2,7. ὁ ἔχων οὖς[12] ἀκουσάτω, τί τὸ πνεῦμα λέγει ταῖς ἐκκλησίαις[13]. Zum Schluß erfolgt in allen Briefen eine Wendung von der einzelnen Gemeinde zur gesamten Christenheit. Da das Buch als ganzes schon von vornherein zur Vorlesung im öffentlichen Gottesdienst bestimmt war, so ist eine solche Wendung an und für sich begreiflich. (Über die sich hier erhebenden kritischen Bedenken s. den Exkurs zu Kap. 1-3.) Der Geist ist der heilige Geist, der den Propheten inspiriert; die Offenbarungsrede Christi kann deshalb auch als eine Rede des Geistes bezeichnet werden. Zu τὸ πνεῦμα vgl. sämtliche Briefschlüsse, 14,13; 19,10; 22,17. Eine gewisse Schwierigkeit liegt in der Erwähnung des Geistes hier und der sieben Geister 1,4. Der Geist, der in den Propheten redet (der Geist Christi), scheint nach dem Apokalyptiker weder identisch zu sein mit den sieben Geistern, noch zu ihnen zu gehören, also noch nicht in die trinitarische Formel aufgenommen zu sein. — τῷ νικῶντι[14] δώσω αὐτῷ[15] φαγεῖν ἐκ τοῦ ξύλου τῆς ζωῆς, ὅ ἐστιν ἐν[16] τῷ παραδείσῳ τοῦ θεοῦ [μου][17]. Wer im Kampf mit allen ungöttlichen Mächten den Sieg erringt, dem will Gott vom Lebensbaum zu essen verleihen, d. h. von dem noch jetzt im Paradies (Gen 2,9) vorhandenen Lebensbaum. Zu der Vorstellung, daß Gott im Jenseits den Seligen vom Lebensbaum zu essen geben wird, vgl. 22,2; (Ez 47,12); Hen. 24-25; Testam. Levi 18 (καὶ δώσει τοῖς ἁγίοις ϕαγεῖν ἐκ τοῦ ξύλου τῆς ζωῆς). Βίος Ἀδάμ 28; IV Es 7,36; 9,19; Sib. Prooem. 86f.; III 746; II 318; Apk Bar. 29,8 u. ö. Religion des Judentums 271. Die Vorstellung beruht auf der eschatologischen Überzeugung der Wiederkehr des paradiesischen Urzustandes [208] am Ende der Tage (Greßmann, Urspr. d. israelit.-jüd. Eschat. 220). τοῦ ϑεοῦ [μου] steht mit Nachdruck am Schluß, da auf den hingewiesen werden soll, der die Verheißung den Seinen garantiert. Das μου ist recht gut bezeugt. Ist es echt, so betont damit der verheißende Menschensohn seine Beziehung zu Gott (vgl. II Kor 1,3; Eph 1,3; I Pt 1,3), in dem die Verheißung ruht.


  1. τω εν εκκλησια Εφεσου; AC τω αγγ. τω εν Ε. εκκλησιας (!) (g vg. Pr. angelo ecclesiae Ephesi); vgl. d. folgenden Briefeingänge. Zahn (II 611) glaubt, daß der glatte Text der gewöhnlichen Lesart nicht ursprünglich sein kann. Auch mir erscheint das unwahrscheinlich, schon wegen der fast nur in diesen Briefeingängen allein vorkommenden verschränkten Wortstellung. Aber wie lautete die ursprüngliche Lesart?
  2. Q Rel. c ae. + σου (Korrektur).
  3. > Pr.
  4. Vielleicht ist deshalb auch mit A c ae. das καί vor ὅτι wegzulassen.

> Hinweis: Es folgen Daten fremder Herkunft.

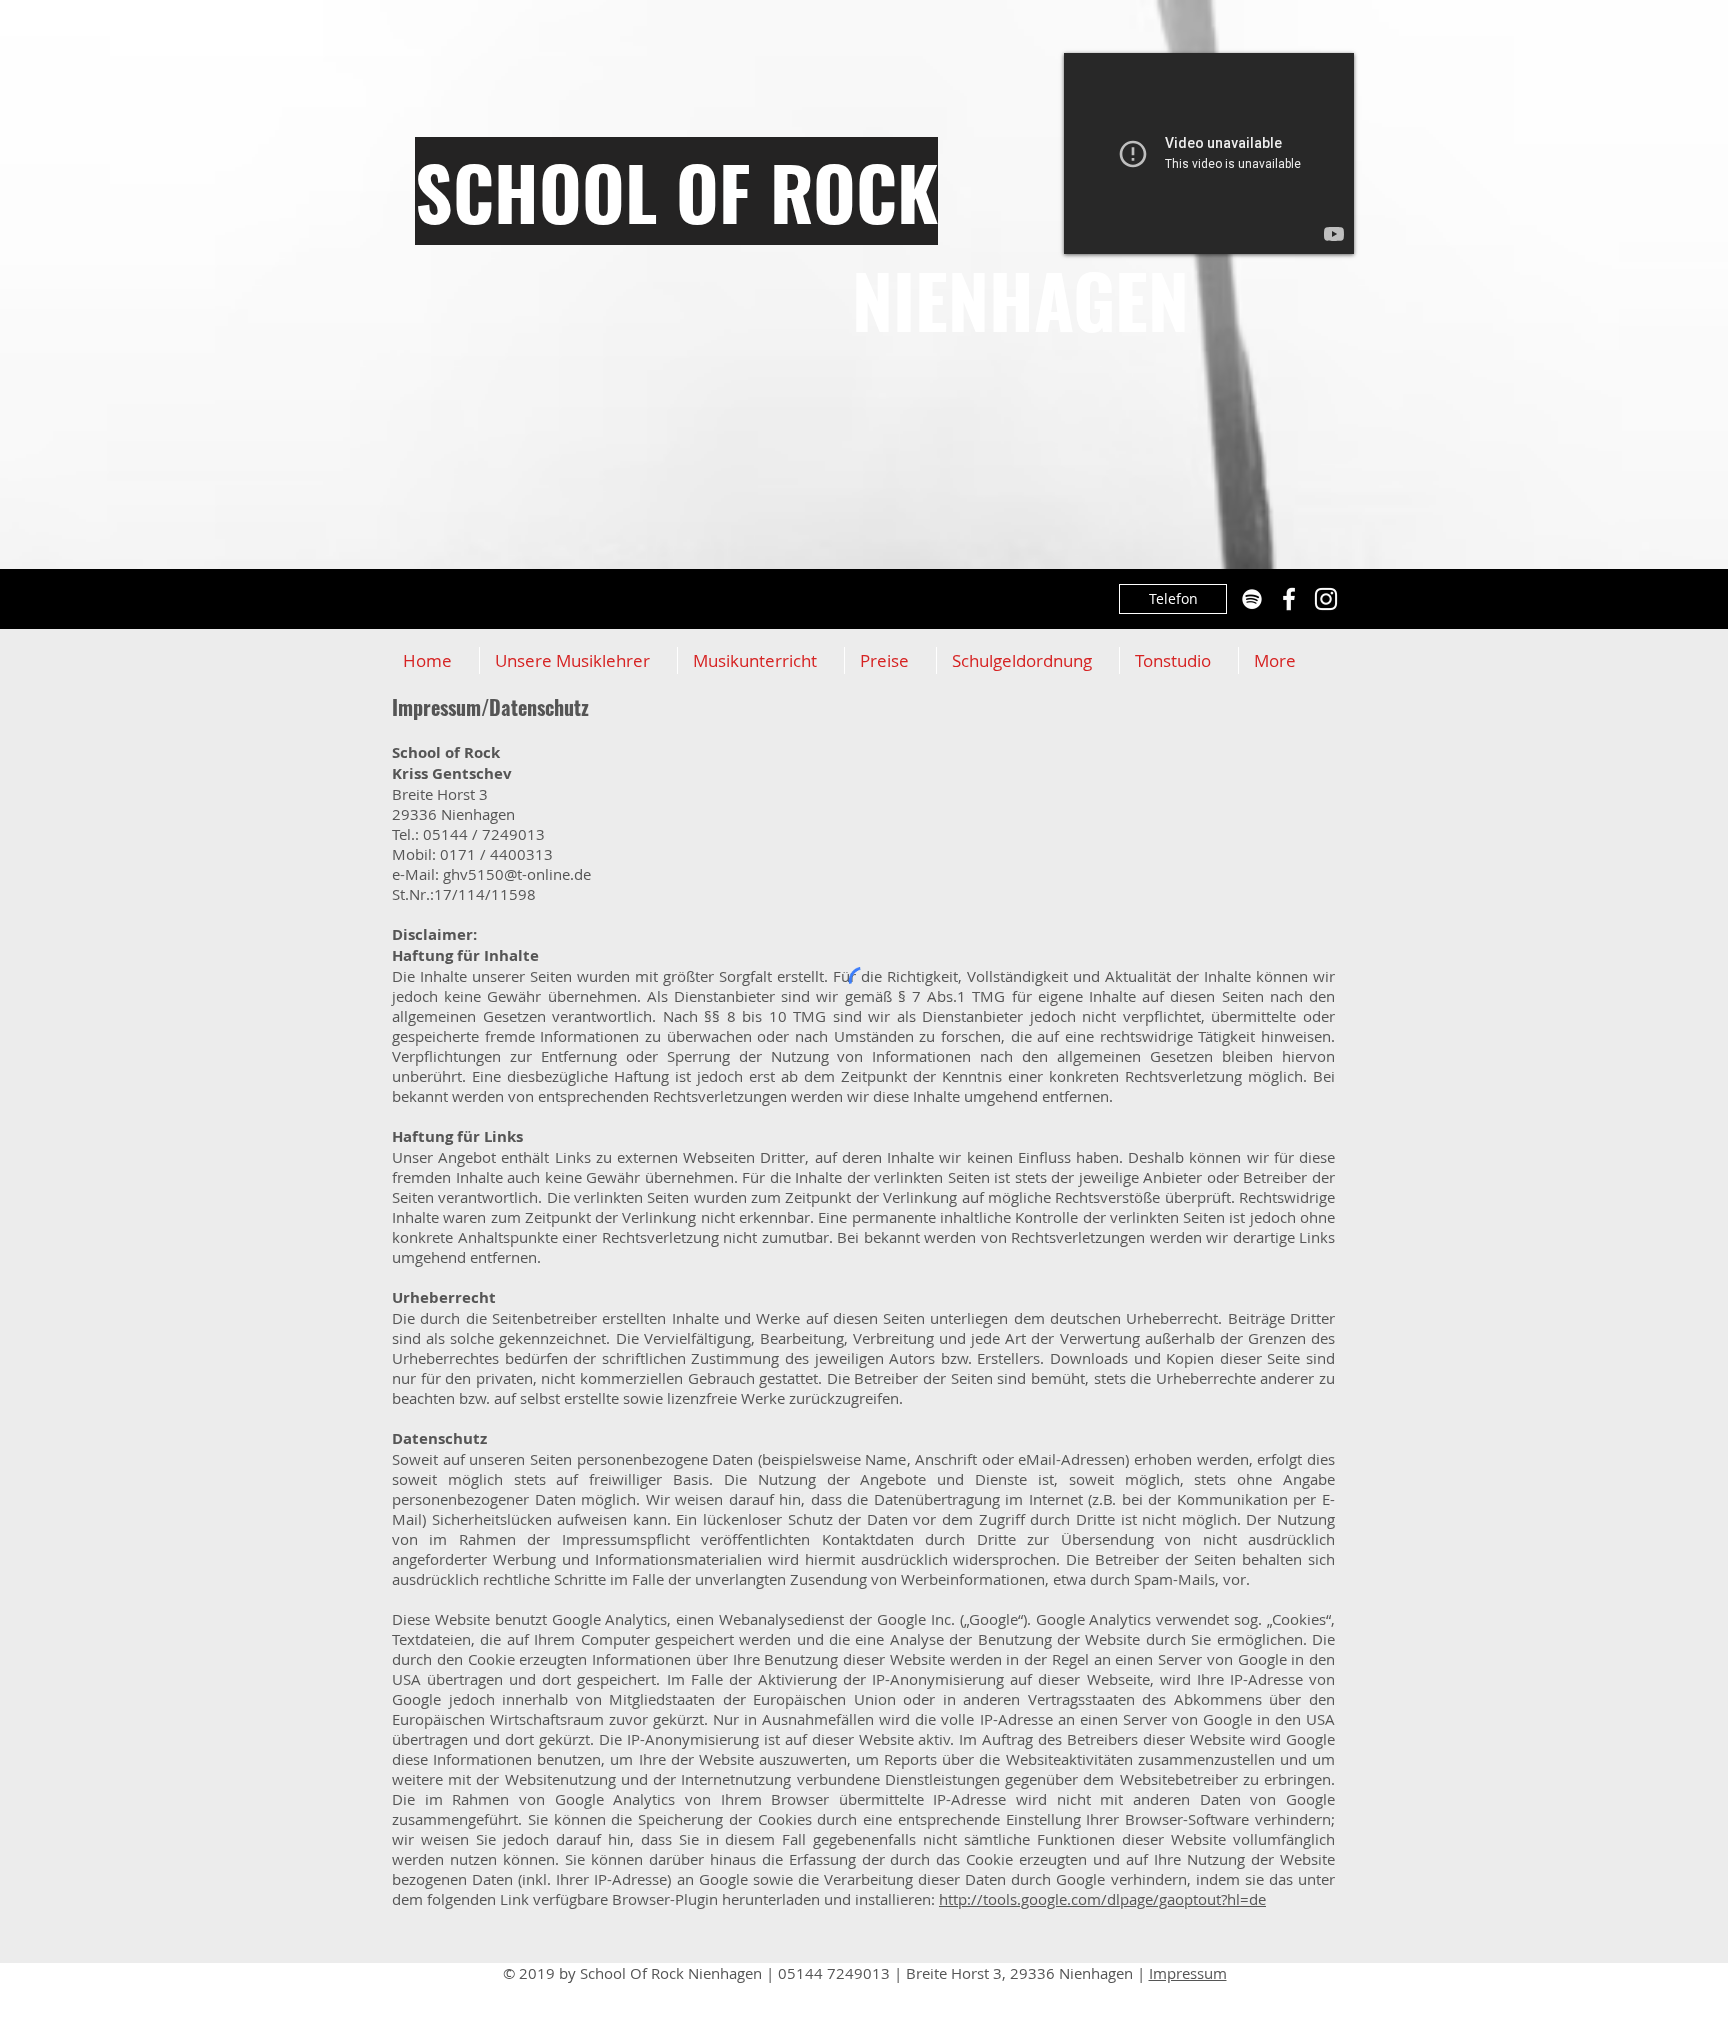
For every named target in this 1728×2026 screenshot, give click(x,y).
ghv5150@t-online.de (517, 874)
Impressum (1188, 1973)
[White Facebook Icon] (1289, 599)
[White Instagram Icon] (1326, 599)
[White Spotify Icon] (1252, 599)
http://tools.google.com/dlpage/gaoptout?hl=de (1102, 1899)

  5. Die kontrahierte Form des Indic. δύνῃ kommt im NT. nur noch Mk 9,22.23 vor (Schmiedel 14,2), sie ist im Klassischen ungebräuchlich.

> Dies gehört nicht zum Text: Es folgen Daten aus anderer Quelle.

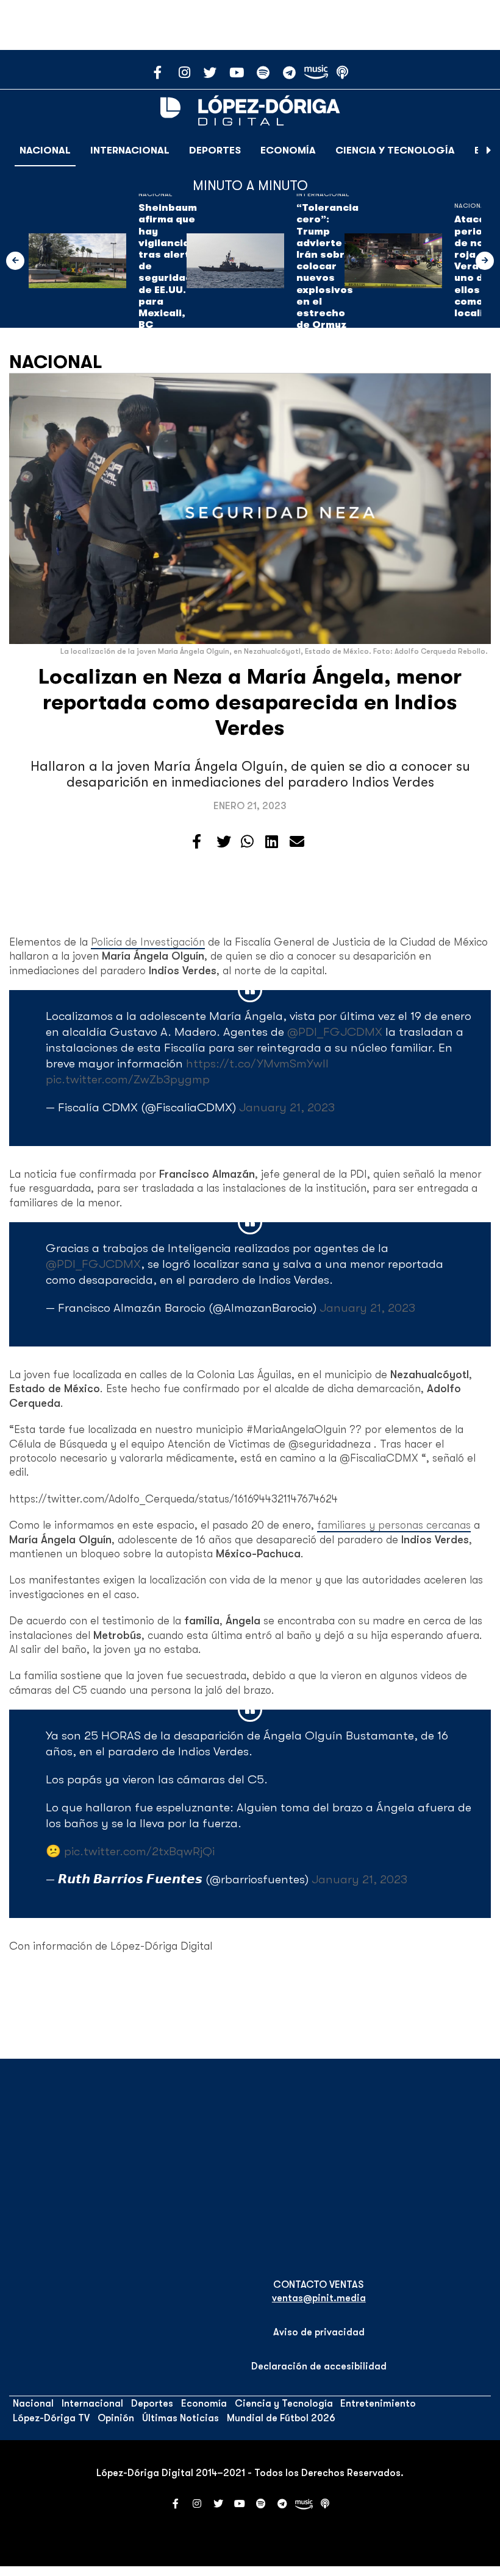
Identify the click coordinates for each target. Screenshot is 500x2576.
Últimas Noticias (180, 2418)
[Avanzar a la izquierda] (15, 261)
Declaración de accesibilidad (319, 2366)
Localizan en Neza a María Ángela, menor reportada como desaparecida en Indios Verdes (250, 702)
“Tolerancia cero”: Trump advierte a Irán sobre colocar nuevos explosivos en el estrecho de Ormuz (327, 266)
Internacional (130, 150)
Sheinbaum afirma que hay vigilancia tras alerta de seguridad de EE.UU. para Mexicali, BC (167, 266)
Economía (288, 150)
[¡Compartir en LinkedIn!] (271, 842)
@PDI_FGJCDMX (334, 1032)
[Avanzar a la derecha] (489, 150)
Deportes (215, 150)
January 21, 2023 (287, 1107)
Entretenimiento (378, 2403)
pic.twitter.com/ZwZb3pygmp (128, 1079)
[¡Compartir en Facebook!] (196, 842)
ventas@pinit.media (319, 2298)
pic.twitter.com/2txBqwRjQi (139, 1851)
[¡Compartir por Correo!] (297, 842)
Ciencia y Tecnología (395, 150)
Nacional (45, 150)
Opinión (116, 2418)
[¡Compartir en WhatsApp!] (247, 842)
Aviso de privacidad (319, 2332)
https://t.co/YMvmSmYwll (257, 1063)
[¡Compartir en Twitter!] (223, 842)
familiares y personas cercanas (394, 1525)
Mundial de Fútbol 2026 (281, 2418)
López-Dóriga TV (51, 2418)
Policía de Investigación (148, 942)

  6. + εἶναι ℵcc Q Rel. g vg. s¹² Pr. Vict.
  7. Auch sind die Nicolaiten nicht, wie Dstd. will, nur ein Teil des in V. 2 erwähnten κακοί (ψευδαπόσοτλοι). Es liegt kein Grund zu dieser Behauptung vor.

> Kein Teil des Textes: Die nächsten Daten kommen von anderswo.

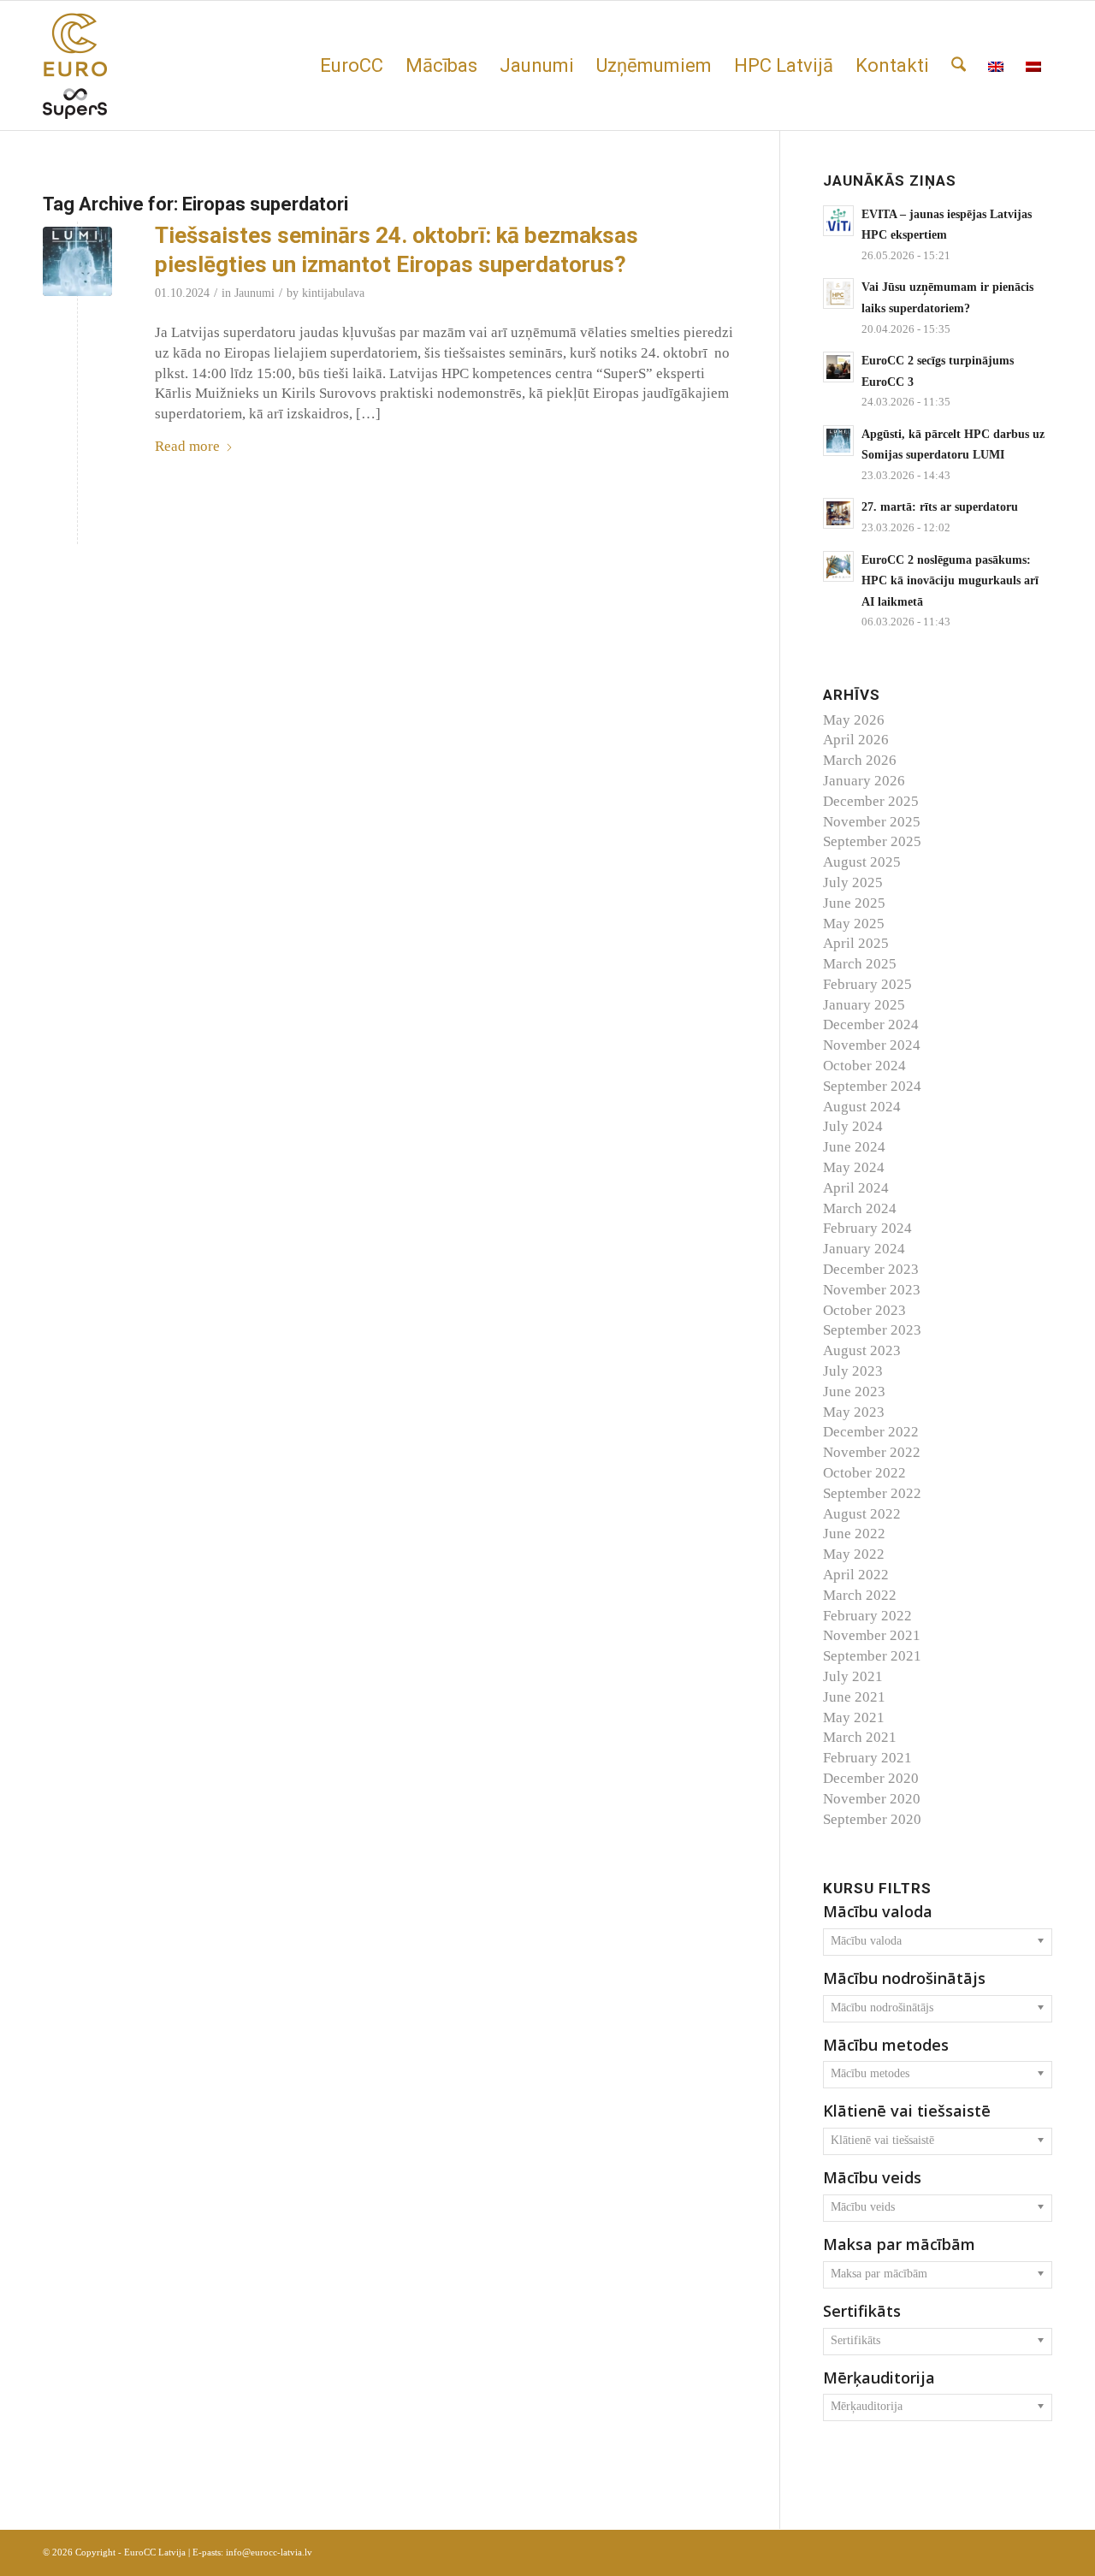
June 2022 (854, 1533)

  8. 51; AC κεκοπιακες (καικοπιακας 1; και κεκοπιακας Min⁵ a), alle übrigen konformieren das Tempus (και ουκ εκοπιασας). Über die schlechten Formen auf ες vgl. Einleitung p. 189. Ob man solche Provinzialismen in den Text aufnehmen soll, ist mehr als fraglich. (Buresch, Rheinisches Museum 1891.)
  9. εκπεπτωκας P An. (g vg. s¹ Vict.).
  10. + Q Rel. s² a Pr.; > ℵACP g vg. c Tic. Das ταχύ kann nach 2,16; 3,11 hinzugefügt, aber auch als selbstverständlich ausgelassen sein.
  11. Erwähnt muß allerdings werden, daß die Deutung Bileam = בָּלַע עָם sich in der Tat Sanhedrin 105a (Schürer, die Prophetin Isabel in Thyatira, Theol. Abh. Weizsäcker gew. 1892, S. 44) findet.
  12. + audiendi (ακουειν) vg.cod. c Pr.
  13. ταις επτα εκκλησιαις A; ταις εκκλ. ταις επτα C.
  14. νικουντι A (2,17 AC, 15,2 C) s. Einleitung S. 163f.
  15. > ℵ An.³.
  16. εν μεσω του πραδεισου Pcc An. (genauere Bestimmung nach der alttestamentlichen Erzählung).
  17. + Q Rel. c s² g vg. sa. Cypr. Pr. Or.i; > ℵACP An.¹² s¹ a. θεος μου auch 3,2.12. θεος ημων 7,10.12; 12,10; 19,1.5.